2. Proper lubrication is critical.
Make sure that you are using the proper lubricant. Glue pots typically require specially formulated grease that is designed to withstand the extreme heat in the bearings. Also ensure that you are performing the lubrication at the correct frequency (i.e. every 8 hours); consult your machine manual. The final consideration is to make sure you are injecting the correct amount of grease every time you perform this maintenance item.
3. Watch your temperature.
Make sure you’re operating your glue pot in the temperature range on the glue’s specification sheet. Also, never let the machine sit idle with the glue pot at operating temperature for longer than 15 minutes. If you do, you’ll rapidly build up a layer of burnt, oxidized glue on the inner walls of the glue pot. This can lead to problems with glue bond strength and delamination. Instead, reduce the temperature of your glue pot by about 30C degrees if the machine will be idle for any longer than 15 minutes. When you’re ready to run production again, it will only take a few minutes to heat the glue pot back to operating temperature.
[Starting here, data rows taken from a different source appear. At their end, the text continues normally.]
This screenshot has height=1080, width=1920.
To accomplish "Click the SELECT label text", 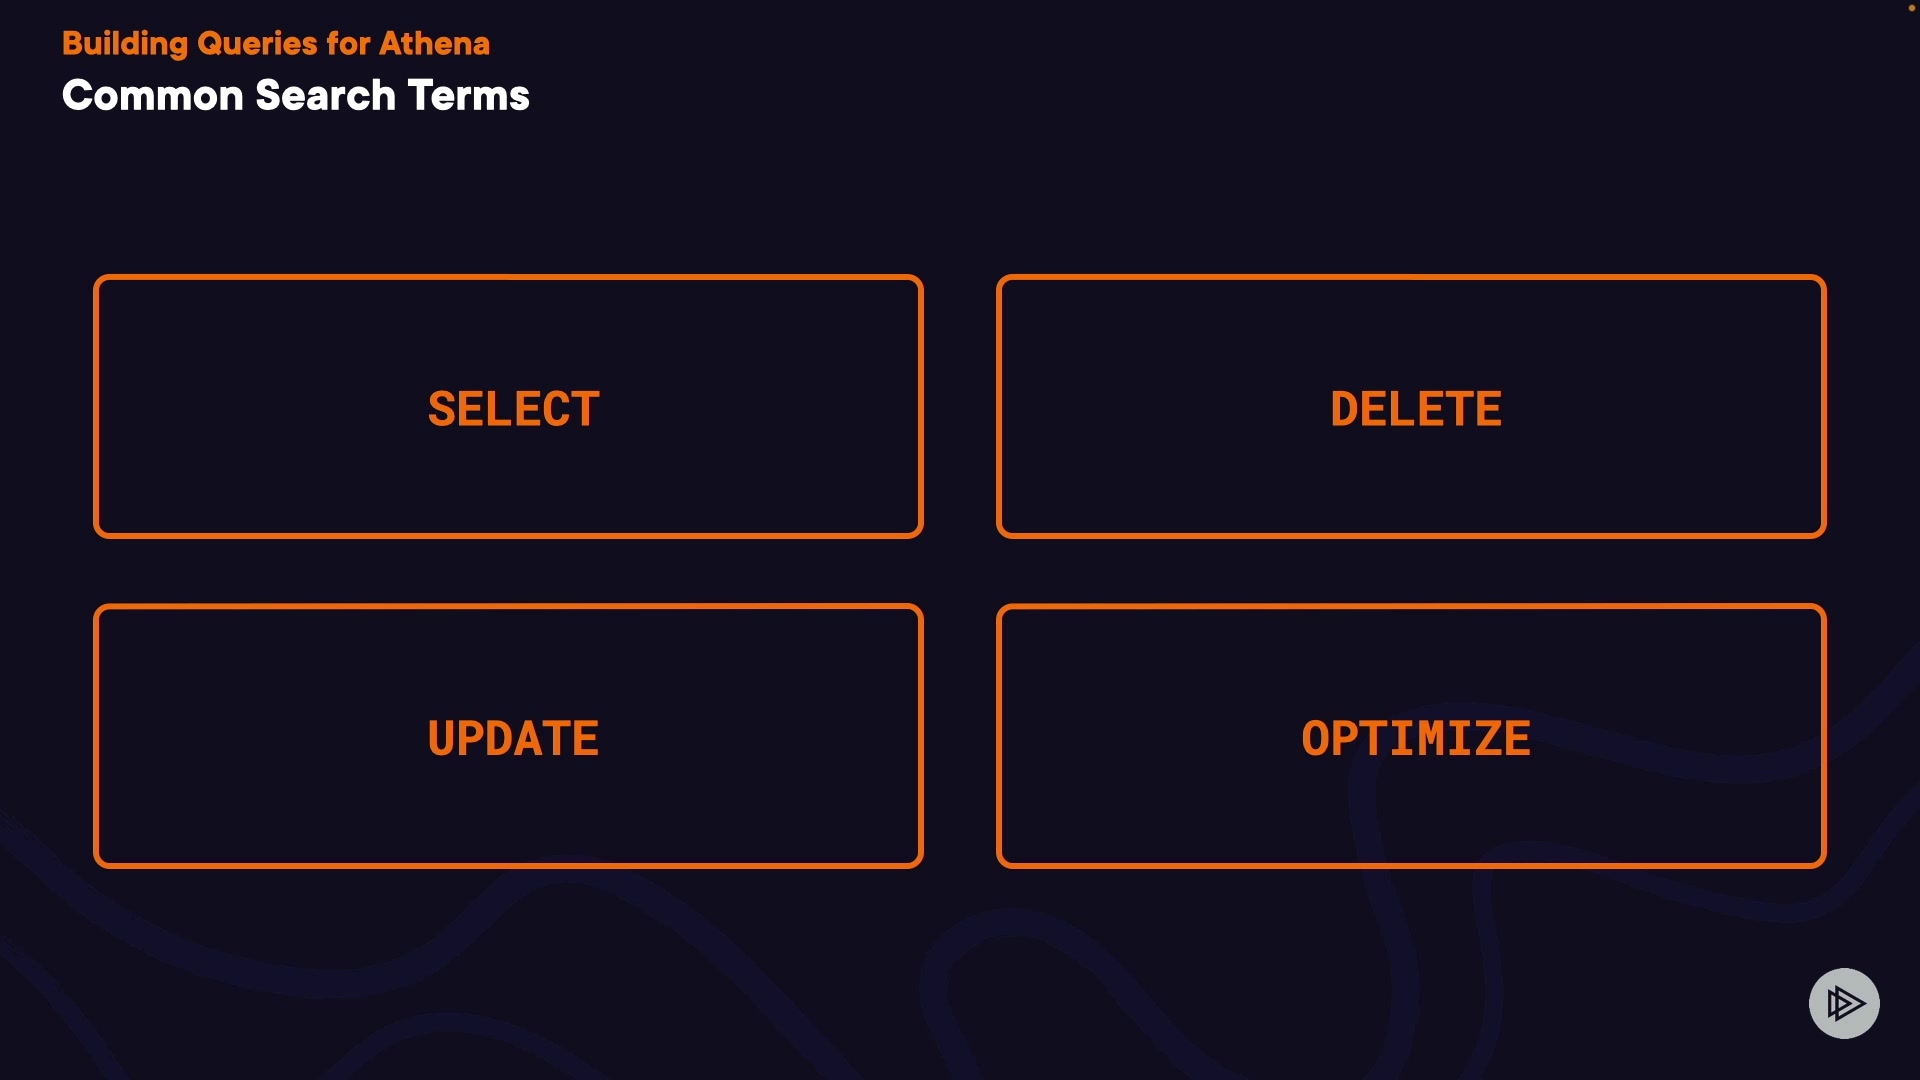I will coord(513,409).
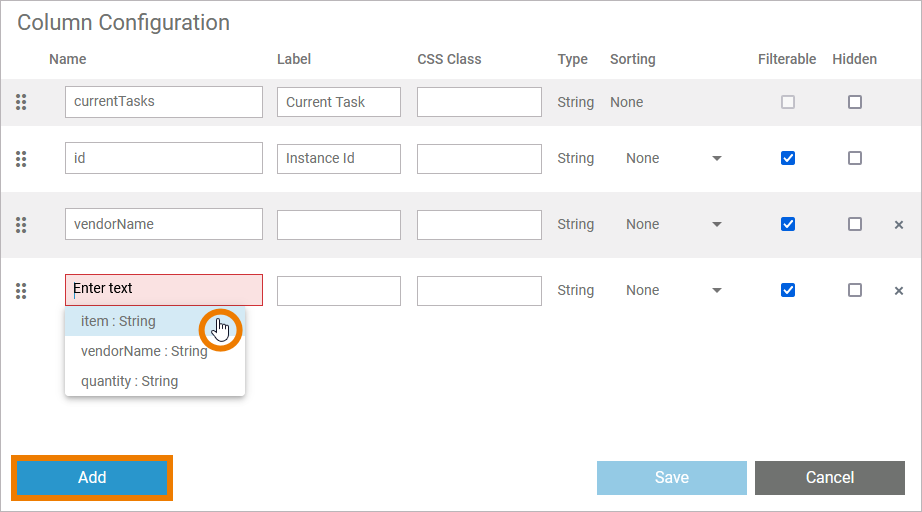Choose 'vendorName : String' suggestion
This screenshot has height=512, width=922.
pyautogui.click(x=144, y=351)
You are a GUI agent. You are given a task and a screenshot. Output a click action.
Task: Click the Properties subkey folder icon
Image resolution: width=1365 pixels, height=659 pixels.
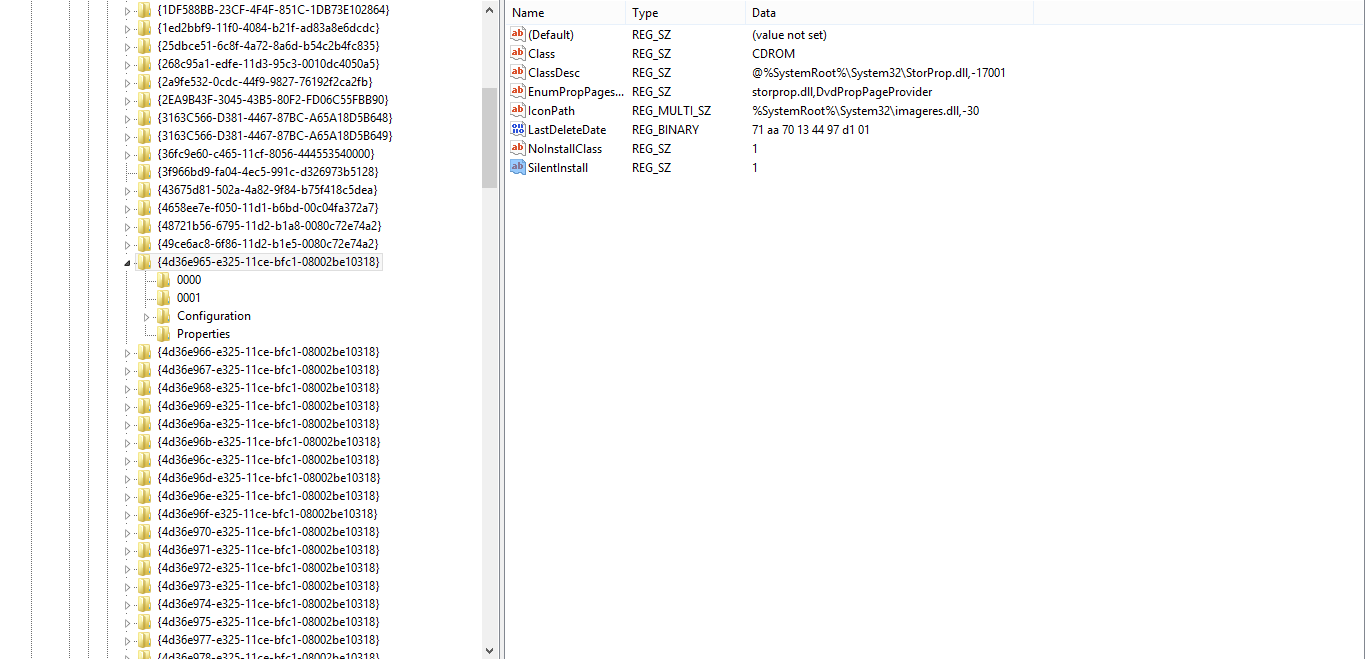click(x=163, y=334)
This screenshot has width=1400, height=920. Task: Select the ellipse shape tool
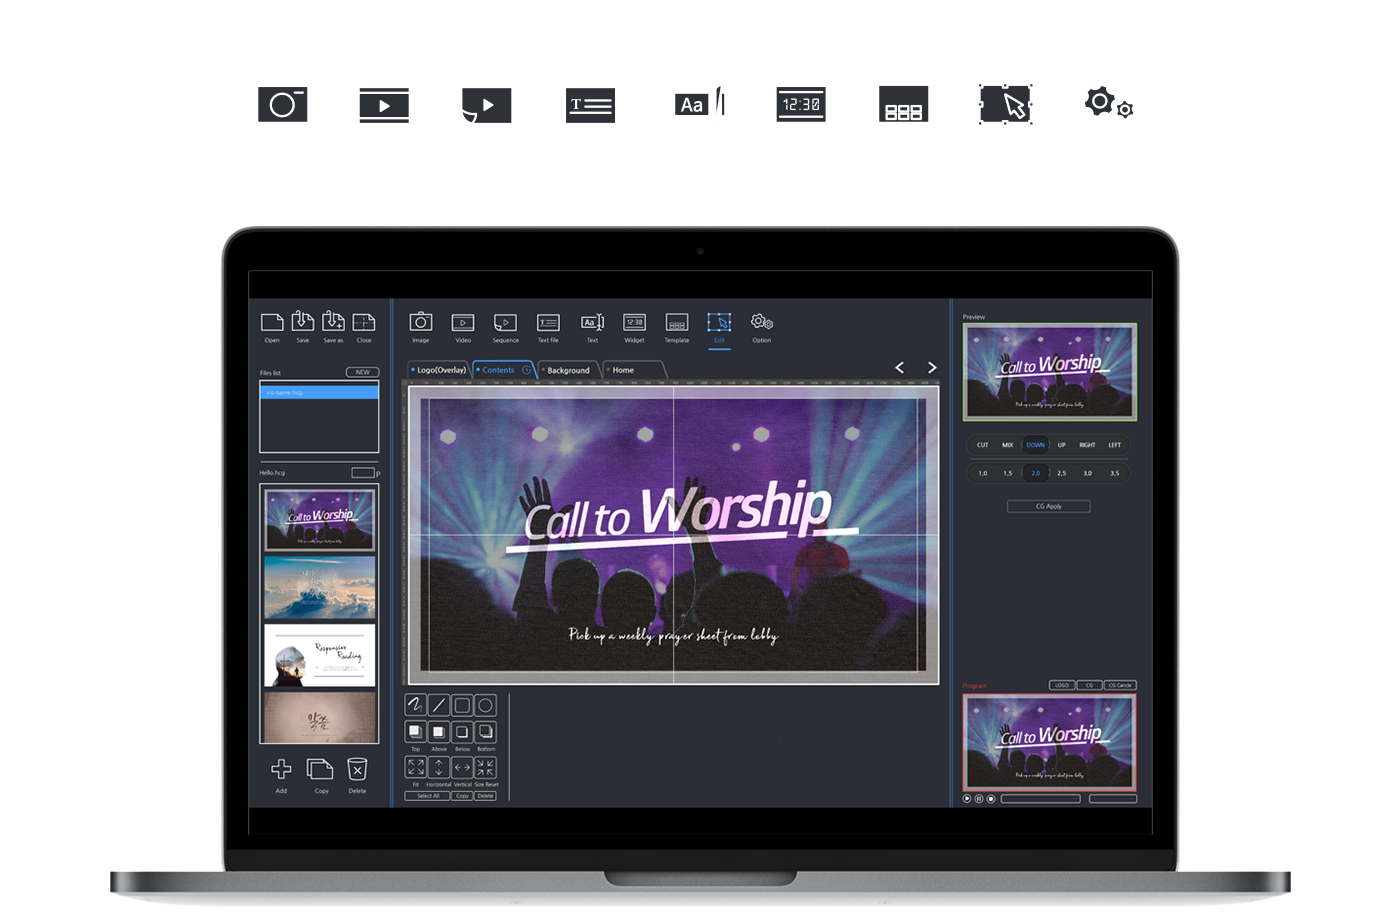tap(485, 705)
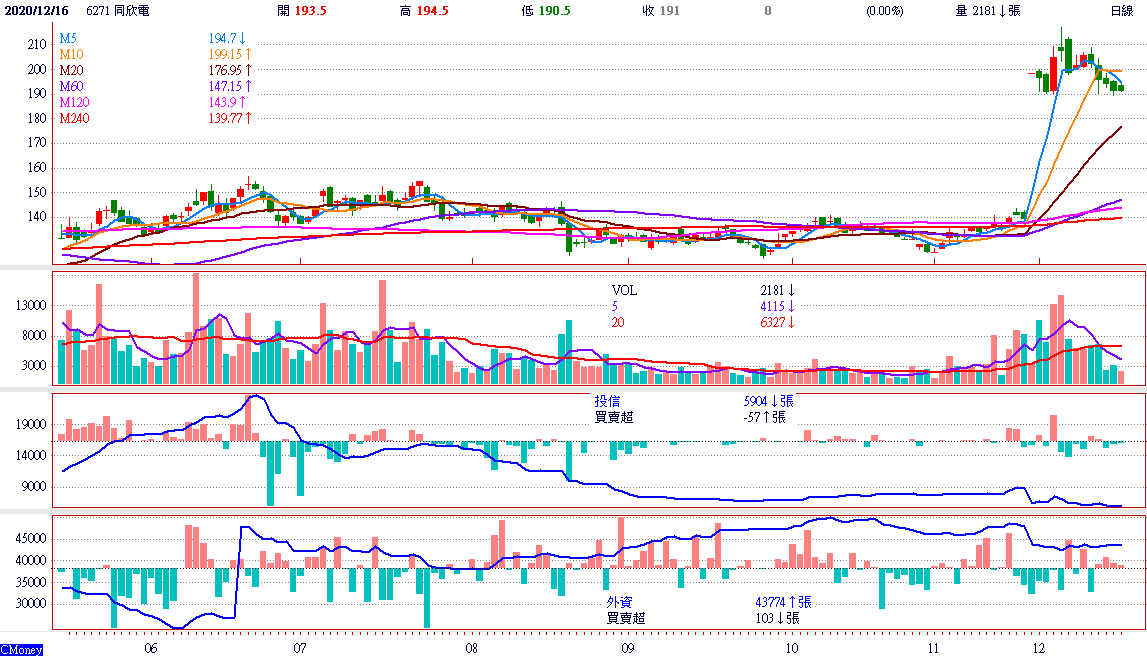
Task: Click the CMoney logo in the corner
Action: pyautogui.click(x=22, y=650)
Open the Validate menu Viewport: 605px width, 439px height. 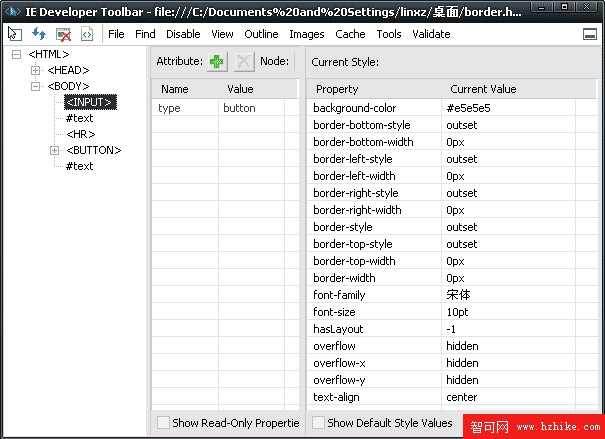pos(431,34)
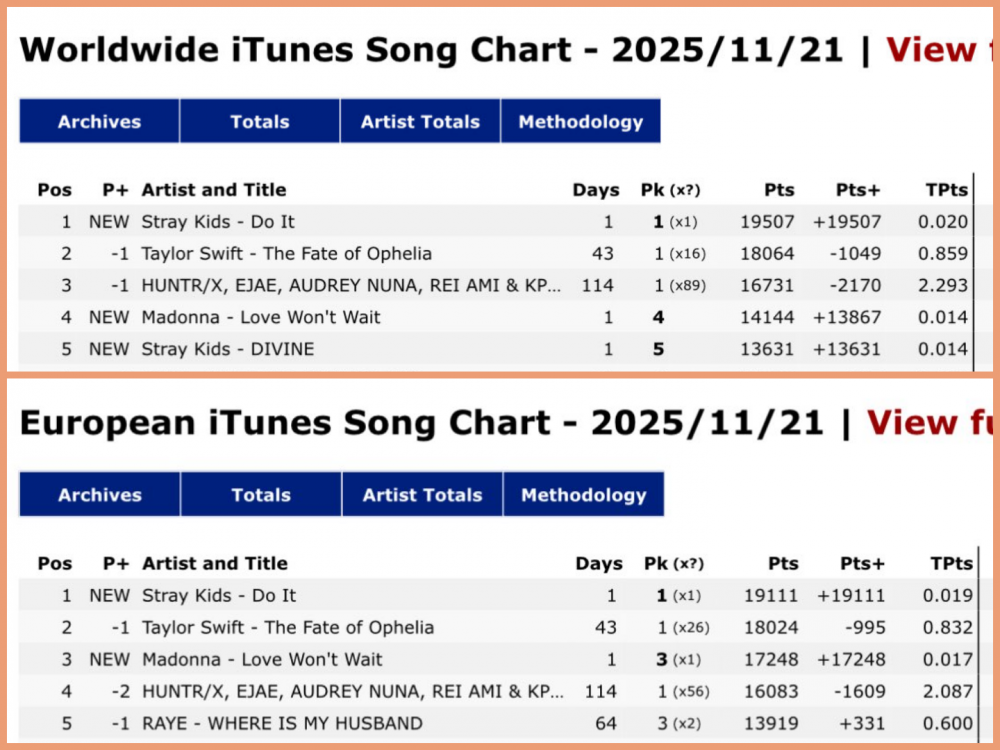The image size is (1000, 750).
Task: Click Artist and Title header in European chart
Action: coord(215,563)
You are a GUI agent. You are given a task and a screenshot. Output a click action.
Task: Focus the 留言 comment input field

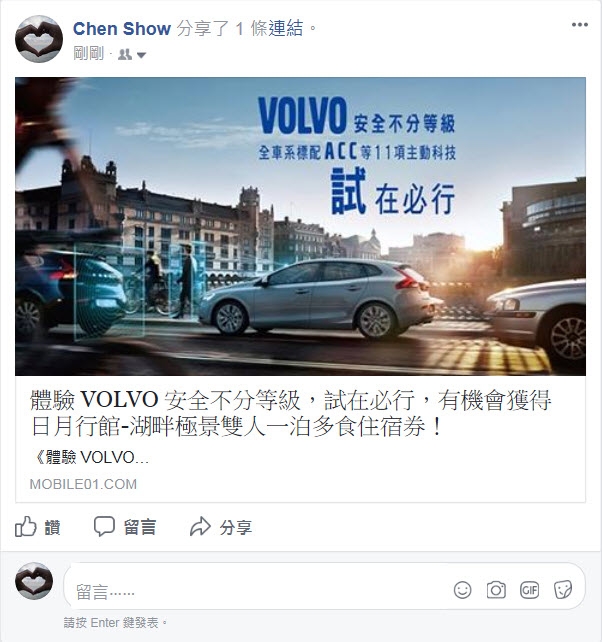click(x=324, y=586)
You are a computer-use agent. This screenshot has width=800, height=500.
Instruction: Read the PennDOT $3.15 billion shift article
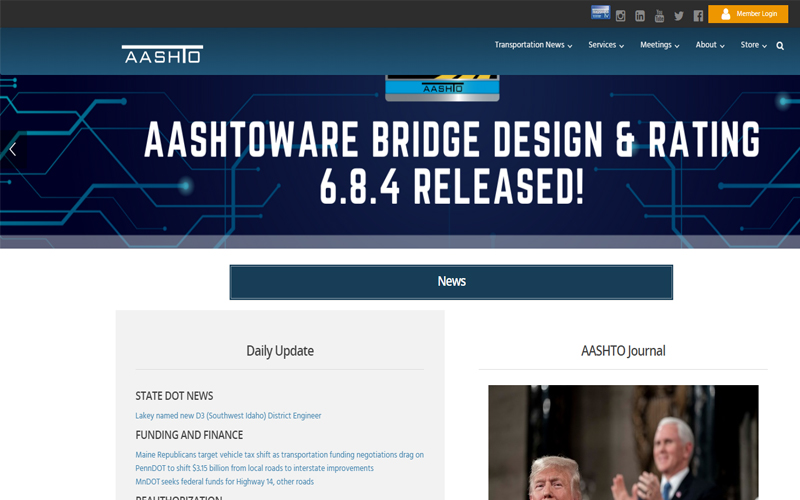click(254, 468)
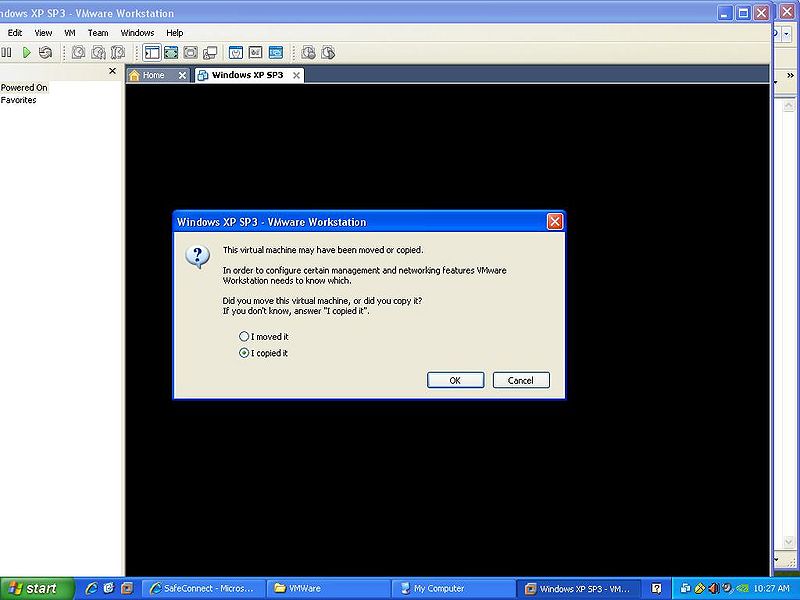The height and width of the screenshot is (600, 800).
Task: Close the sidebar panel with its X
Action: click(112, 71)
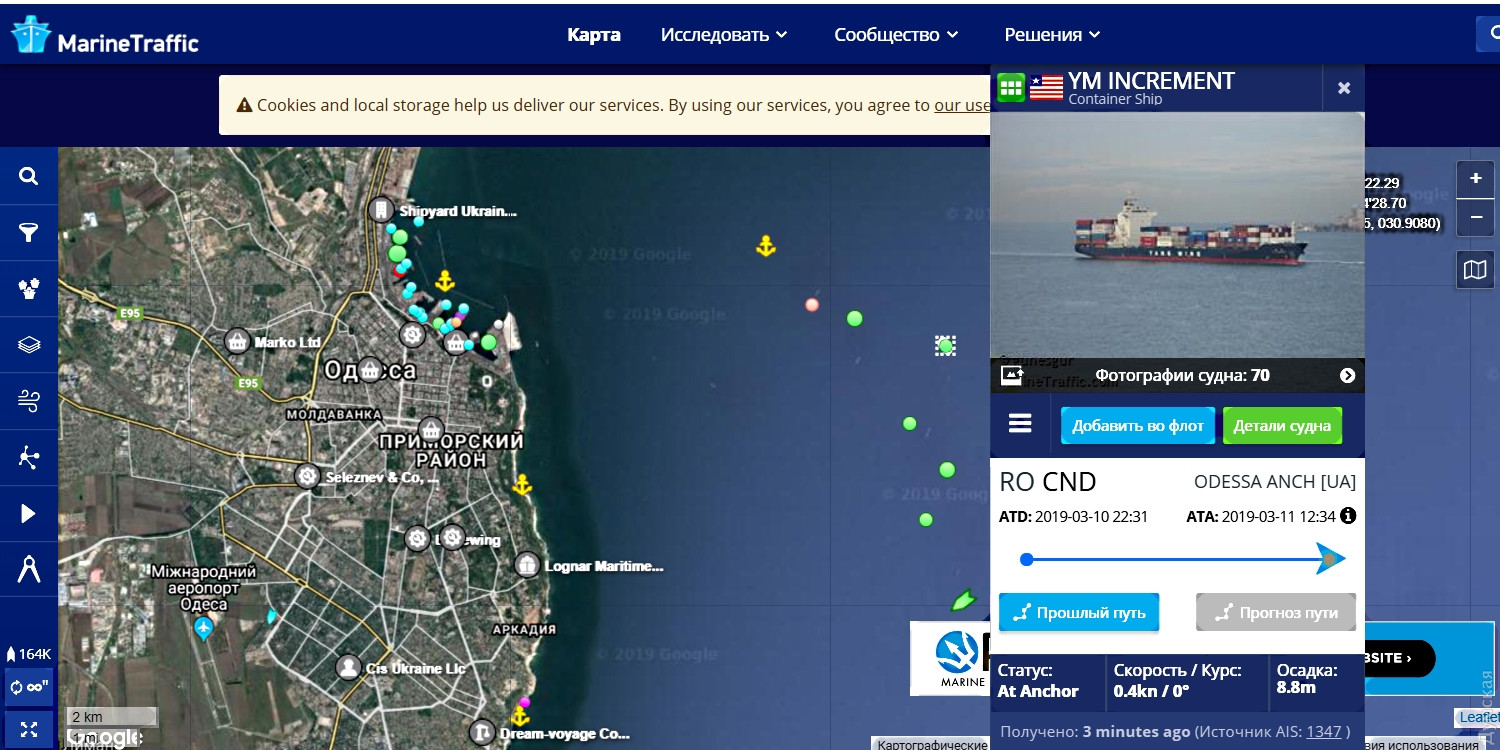Viewport: 1500px width, 750px height.
Task: Show past track with Прошлый путь
Action: pyautogui.click(x=1079, y=612)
Also check the accuracy of your temperature controller periodically. Depending on the condition of the glue pot and the age of the machine, it’s possible that the application temperature can be very different than the one indicated on the temperature controller. The easiest way to check this is with an Infrared Pyrometer. You can pick one of these units at your local electronics store for as little as $50. They are typically very accurate and you don’t have to get close to the glue to get a reading. You simply aim the red dot at the glue roller and the temperature will display.
4. Check your float.
The float is the deflection of the glue pot as a part contacts it. While this is necessary to ensure the proper tracing of the workpiece, if you have too much or too little float, it can cause problems in your glue line. Check your float with a dial indicator.